XIIIe s. Li cuens de Champaigne Et li rois d'Espaigne Fussent vil et abattu, Et France fust en vertu
, Hues de la Ferté, Romancero, p. 191. Saint Bernars dist : vertus est us de la volenté selonc le jugement de raison
, Latini, Trésor, p. 338. Il n'est pas des vertus aussi comme des ars ; car qui veult estre bons en aucune art, il ne li convient autre chose que savoir la ; mais en vertu li savoirs n'est pas soffisanz sans l'uevre
, Latini, ib. p. 269. Aime ton Dieu de tout ton cuer et de toute t'ame et de toute ta vertu
, Latini, ib. p. 78. Elle reclaime Dieu et ses saintes vertus
, Berte, XXIV. … et s'entrevienent de si très grant vertu, que chaingles [sangles] ne poitrail ne lor porent aidier que cascuns d'eaus [d'eux] ne cheist à terre
, Chr. de Rains, p. 77. Cascun set que compaignie se fait par mariage ; car, si tost comme mariage est fes, li bien de l'un et de l'autre sont commun par le [la] vertu du mariage
, Beaumanoir, XXI, 2.
XIVe s. Or avons nous divisé devant les vertus de l'ame, et avons dit que les unes sont vertus de meurs ou morales, et les autres sont vertus intellectuelles
, Oresme, Éth. 170. Aucune foiz en françois vertu signifie vigueur de corps
, Oresme, ib. 21.
XVe s.
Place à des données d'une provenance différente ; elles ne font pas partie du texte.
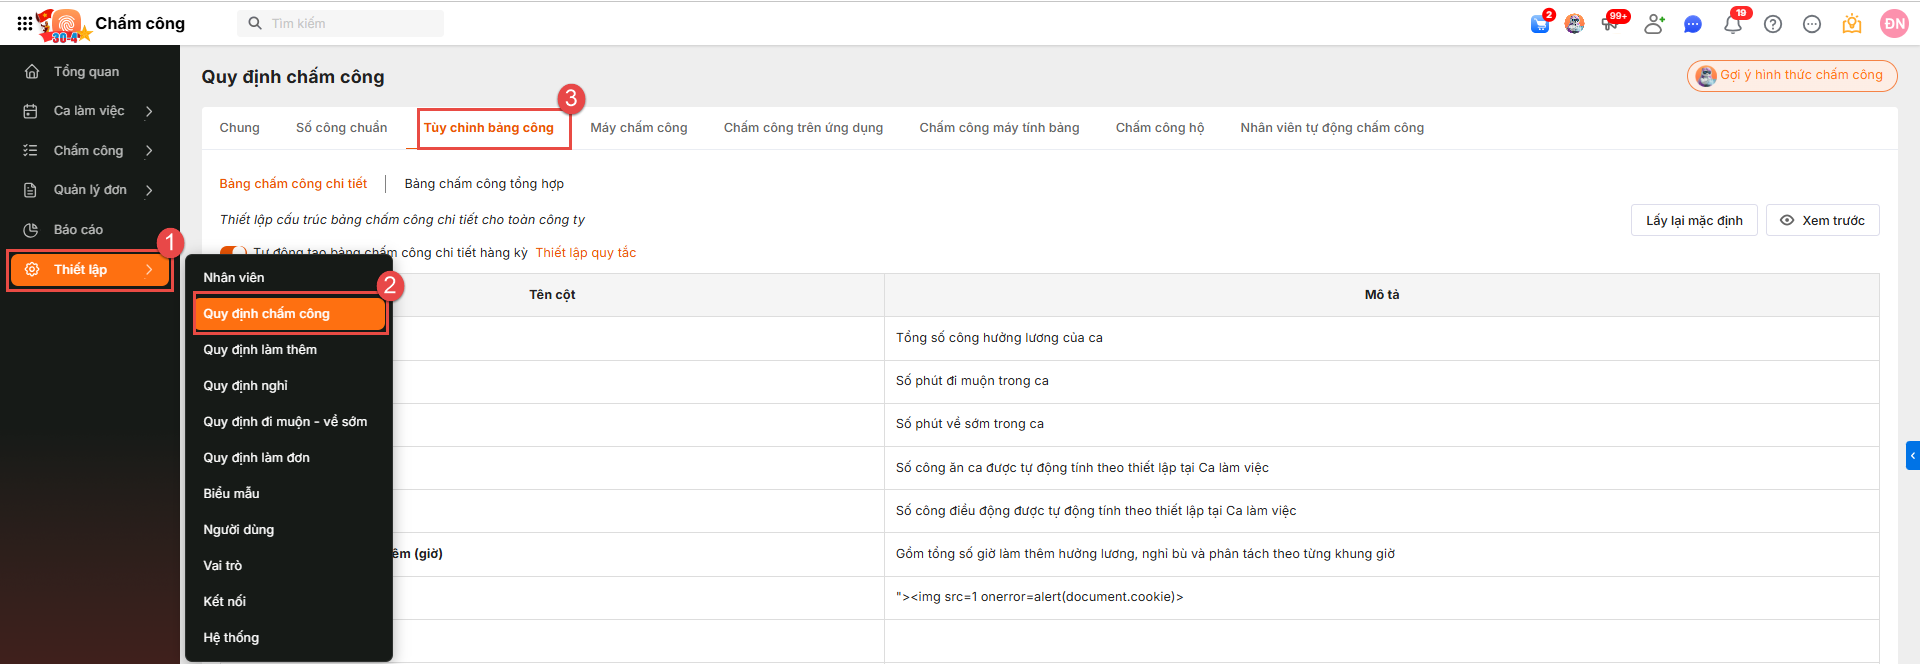
Task: Open the shopping cart icon
Action: 1539,24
Encore montra-t-elle [l'oriflamme de Charles VI] là de ses vertus
, Froissart, II, II, 196. Cela allege le cueur et le reconforte [de parler à un ami], et les esperitz reviennent en leur vertu pour parler en ung conseil ou prendre autre labeur
, Commines, V, 5. Je me merveille d'un abus, Quant et pourquoi en commença à jurer Dieux et ses vertus
, Deschamps, Poésies mss. f° 32.
XVIe s. Jouer à honnestes jeux, comme aux merveilles, aux estats, aux ventes, aux vertus, aux rencontres et autres
, Yver, p. 524. Estouffa on la memoire de sa liberalité et de ses faicts d'armes [de Manlius Capitolinus] et recompenses militaires octroyées à sa vertu, parce qu'il affecta depuis la royauté ?
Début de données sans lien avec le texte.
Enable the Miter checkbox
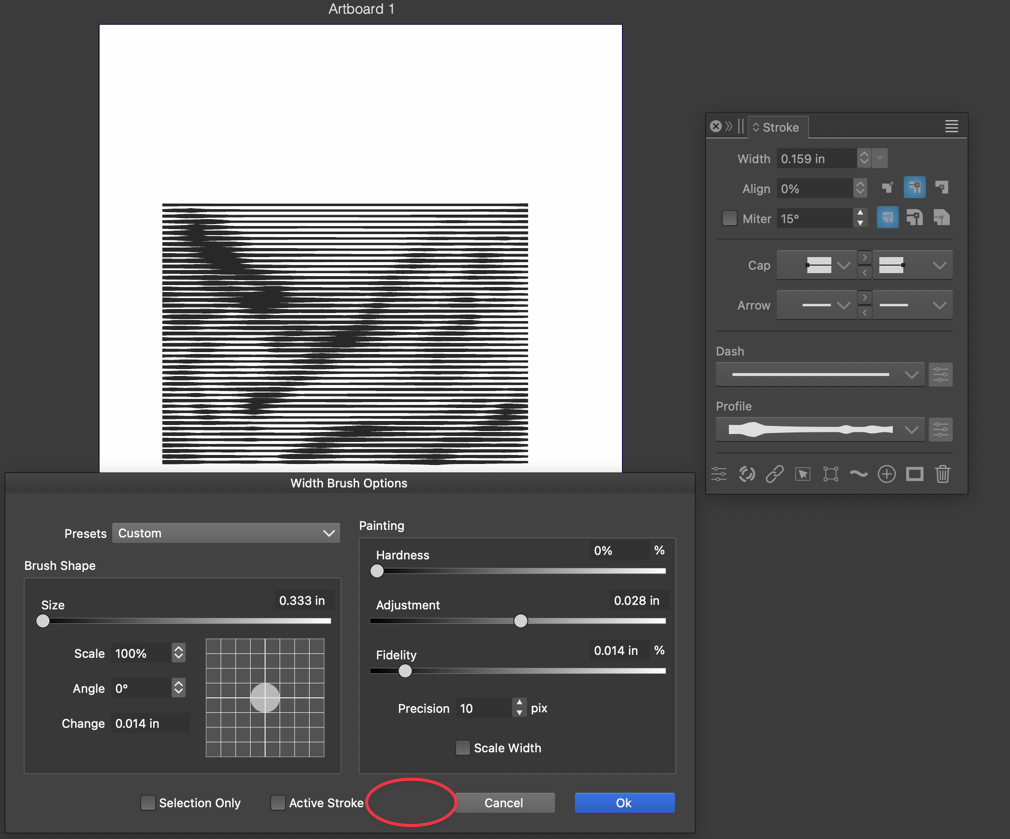The height and width of the screenshot is (839, 1010). [730, 218]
Montaigne, IV, 160. Quand la vertu mesme seroit incarnée, je crois que le pouls luy battroit plus fort allant à l'assault qu'allant disner
, Montaigne, I, 339. Vertu gist au milieu
, Leroux de Lincy, Prov. t. II, p. 434.
ÉTYMOLOGIE
Bourguign. vatu ; Berry, vartu, propriété ; provenç. vertut, virtut ; espagn. virtud ; ital. virtù ; du lat. virtutem, de vir, homme ; comparez le sanscr. vīra, héros.